Sunday, May 3, 2009

High Anxiety

There was an article in yesterday's paper about selective mutism in children. It's a fascinating but distressing phenomenon, tied to desperately high levels of anxiety in children you'd think would have no reason to be exposed to or have developed such feelings. Last year I watched a documentary about two kids in England suffering from the condition - they refused to talk in public at all - and there was a distinct sense of oddness that they were acting as they did, particularly since they came from very supportive, loving families, yet this was tied to an equally odd sense of inevitability - this was how they were, or how they were choosing to be, and the situation wasn't going to change in a hurry.

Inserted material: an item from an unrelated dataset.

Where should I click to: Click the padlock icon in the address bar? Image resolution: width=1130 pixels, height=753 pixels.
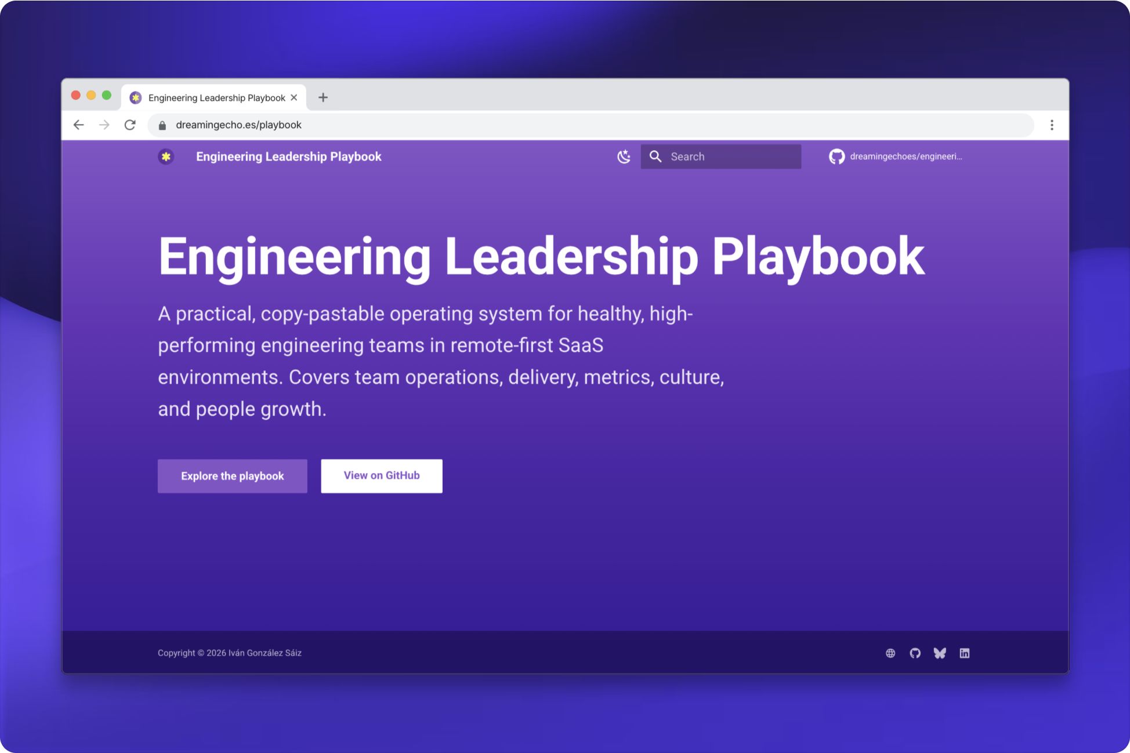tap(161, 125)
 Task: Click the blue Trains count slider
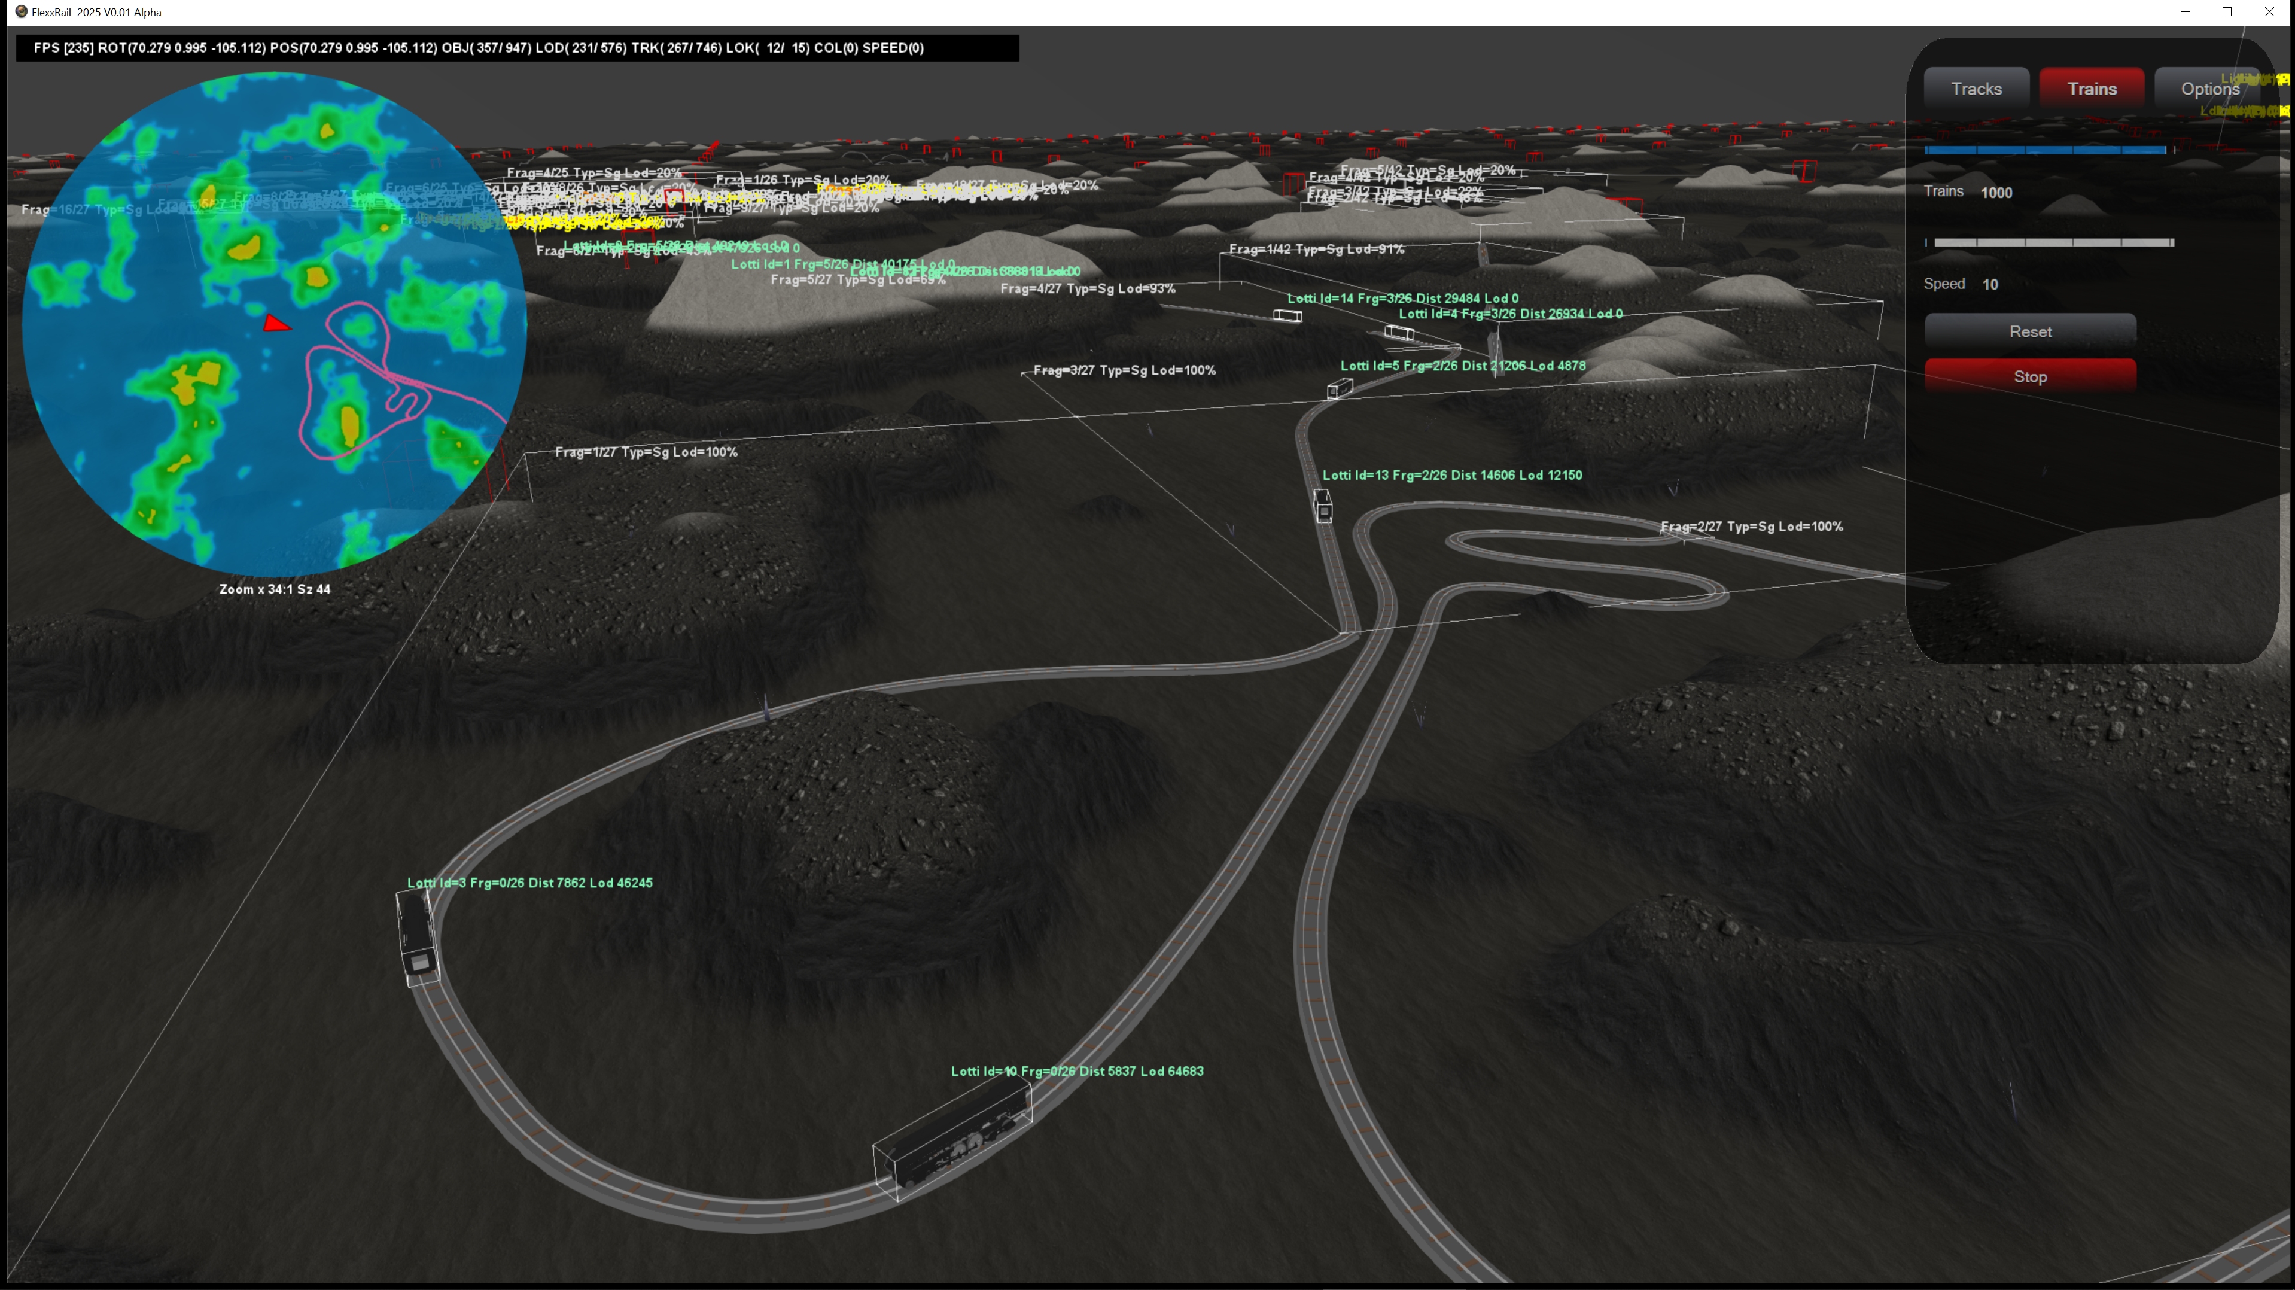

For many people the reality of the anxiety they feel being utterly debilitating is one of those facts about the world that is difficult for those who don't have such problems to accept. In fact, I would suggest that it's useful to have been exposed to such feelings in order to have some little appreciation of the struggle some people face in dealing with the ordinary business of living, and the heroism with which they do so.

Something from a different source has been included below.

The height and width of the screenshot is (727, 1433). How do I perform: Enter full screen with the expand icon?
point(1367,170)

I had the great good fortune of being made to understand something of this some fifteen years ago when I was recovering from the first operation I had on my spine following a slipped disk (of major proportions, the doctor said.) The insight was granted me the day after the operation at a point when I seemed to be recovering nicely. I was talking to some visitors in the evening when I suddenly began to feel very strange, completely detached from the conversation, as if my friends were not quite there anymore. The strangeness continued and intensified when I was alone. I'd intended to watch a performance of The Prince of the Pagodas, a ballet based on Britten's music, which I had been looking forward to, which was showing on the then Channel 12. I found it impossible to do so. Everything about the music (which I love) and the dancing was somehow disturbing. It occurred to me that I was going mad.

Whatever it was that was worrying me was distinctly outside me but threatening to come inside. My brain was racing. Patches of skin began to get hot. The door of the room (I was in a single-bedded room) was shut and I wanted, needed it to be open. Time slowed down.

I'd had a bit of an odd time under the anaesthetic the day before, and felt that I had been more aware of the operation than one might normally expect. I thought I remembered being cut open. One or two of the odd images I'd encountered now came back to me, but didn't. They remained disconcertingly on the edge of my consciousness but never quite made themselves manifest. Yet they wouldn't go away either. It became obvious to me that I wasn't going to make it through the night. At one point I pressed the call button for the nurse and embarrassingly had to apologise for bringing her in for no good reason. I certainly wasn't going to tell her how I was feeling.

Then I remembered something I'd been told long ago, relating to my Aunite Norah. It seemed that once she'd had a particularly nasty reaction to some sleeping pills she'd been on when she was trying to give them up. I called something about burning skin and overwhelming fear of nothing in particular - and a vow that she'd never go near the things again. I'd been put on sleeping tablets, something I never took before, after being admitted, and had taken them in the nights prior to the operation. This seemed reasonable at the time as I was in considerable pain and it looked like the only way I was going to get any rest. After the operation I had immediately stopped taking them.

The explanation for what was going on suddenly seemed clear: I was suffering some kind of withdrawal symptoms from whatever I'd been given. This seemed logical, almost too much so, and I did wonder whether I'd made up the whole thing about Auntie Norah. But it got me through the night, though I don't think I slept at all. Certainly, by morning it was business as usual and floods of relief at escaping whatever it was had enveloped me. I was left with an incredibly valuable lesson: there are moods, states, conditions that lie beyond the individual and any control they may think they can exert and we are extraordinarily vulnerable in this regard. My problem had probably lasted twelve hours at the most. Imagine years of the same.